N.E.R.D.

Seeing Sounds

(Interscope)

Intentionally or not, N.E.R.D. has made a concept album chronicling everything annoying about modern nightlife. "Everybody Nose" is about club girls queuing for bathroom booger-sugar breaks, and references to text messages and comparing iPods abound. Expert hook-writing and musicianship mostly keep the album from becoming an episode of Gossip Girls set to a hip-hop beat, but it suffers from a lack of focus. Elsewhere, annoying intros and ill-considered bridges bury otherwise mean hooks.

—Adam Bulger

 

Street Dogs

State of Grace

(Hellcat Records)

Hot on the heels of the Boston renaissance, Street Dogs are cut from same figurative Irish linen as Dennis Lehane, Kevin Smith, The Departed and every Boston pro sports team. Slinging punk rock tinged with post-Pogues, post-Clash Irish swagger, they put on a fairly honest, working class show of it. At first I got a wee bit of a pre-fab vibe, but singer Michael McColgan carries the legit-as-they-come credentials of Gulf War veteran, former Boston firefighter and one-time frontman for the now-global Dropkick Murphys. "The General's Boombox" is a decent paean to Joe Strummer, though the more traditional Irish folk-flavored "Elizabeth" is among their best, featuring some first-class female vocal harmonies.

—Tom Sturm

 

Karl Blau

Am

(Whistler)

The multi-instrumentalist Karl Blau has pioneered an unlikely musical niche, making childlike, white dub with an animistic nature-worshiping outsider-art streak. Blau plays in songwriter Laura Veirs' band. His solo recordings are by turns unhurried, avant-garde, jumbled, ambient, oddly beautiful and off-puttingly weird. Detuned guitars, melodica, layered harmonies, rinky-dink drum programming, lurching bass and fluctuating tempos make for a strange and haunting record of haiku-like songs.

—John Adamian

 

Beach House

Devotion

(Carpark)

Beach House's beguiling debut delivered an intoxicating concoction of hazy tunes, ethereal organ and guitar textures, and drum machines. The Baltimore duo's follow-up delivers more songs in the same woozy and melancholic vein, but it's too much of a good thing.
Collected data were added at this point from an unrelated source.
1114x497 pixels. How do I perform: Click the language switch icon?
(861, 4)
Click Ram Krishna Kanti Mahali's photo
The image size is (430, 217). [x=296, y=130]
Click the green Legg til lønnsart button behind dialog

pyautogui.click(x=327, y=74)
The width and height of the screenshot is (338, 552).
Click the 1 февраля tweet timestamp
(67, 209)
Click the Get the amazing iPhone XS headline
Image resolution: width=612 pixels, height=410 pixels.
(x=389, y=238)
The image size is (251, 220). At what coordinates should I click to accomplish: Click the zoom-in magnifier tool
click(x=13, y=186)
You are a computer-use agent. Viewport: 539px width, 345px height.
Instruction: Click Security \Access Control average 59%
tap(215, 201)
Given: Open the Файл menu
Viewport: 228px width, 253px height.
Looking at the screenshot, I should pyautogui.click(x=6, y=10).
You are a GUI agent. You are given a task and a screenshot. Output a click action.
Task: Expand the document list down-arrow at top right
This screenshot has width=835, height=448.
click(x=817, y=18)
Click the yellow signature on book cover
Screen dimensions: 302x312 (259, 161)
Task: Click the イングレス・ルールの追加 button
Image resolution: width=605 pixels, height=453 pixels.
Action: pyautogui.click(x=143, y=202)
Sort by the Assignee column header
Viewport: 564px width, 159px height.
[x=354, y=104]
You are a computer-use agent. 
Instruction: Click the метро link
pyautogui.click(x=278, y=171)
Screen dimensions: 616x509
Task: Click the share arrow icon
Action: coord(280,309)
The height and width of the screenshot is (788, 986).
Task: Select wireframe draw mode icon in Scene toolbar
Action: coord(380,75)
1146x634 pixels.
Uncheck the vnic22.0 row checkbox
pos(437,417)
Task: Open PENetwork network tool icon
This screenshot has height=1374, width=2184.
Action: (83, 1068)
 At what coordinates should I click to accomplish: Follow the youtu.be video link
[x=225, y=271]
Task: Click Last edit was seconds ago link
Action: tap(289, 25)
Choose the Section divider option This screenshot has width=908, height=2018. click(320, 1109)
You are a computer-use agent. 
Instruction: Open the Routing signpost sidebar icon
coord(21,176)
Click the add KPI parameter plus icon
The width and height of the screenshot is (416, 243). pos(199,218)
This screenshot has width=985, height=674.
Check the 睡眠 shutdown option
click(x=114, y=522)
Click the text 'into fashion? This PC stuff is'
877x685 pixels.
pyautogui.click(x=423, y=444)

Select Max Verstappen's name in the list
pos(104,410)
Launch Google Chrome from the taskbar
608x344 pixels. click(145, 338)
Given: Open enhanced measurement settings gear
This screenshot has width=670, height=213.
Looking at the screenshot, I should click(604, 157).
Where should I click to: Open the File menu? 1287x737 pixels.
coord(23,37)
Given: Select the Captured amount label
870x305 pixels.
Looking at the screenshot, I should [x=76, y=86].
Although Devotion may be more robust, featuring splashes of brash Phil Spector sonics to enliven the gauzy Mazzy Star melodies, these small adjustments aren't enough to distinguish the album from its predecessor. The tunes blur into a single rainy afternoon daydream. If you're new to Beach House, this isn't a terrible place to start. But unless you're a complete stooge for cough syrup slowcore soul, you probably only need one of their albums.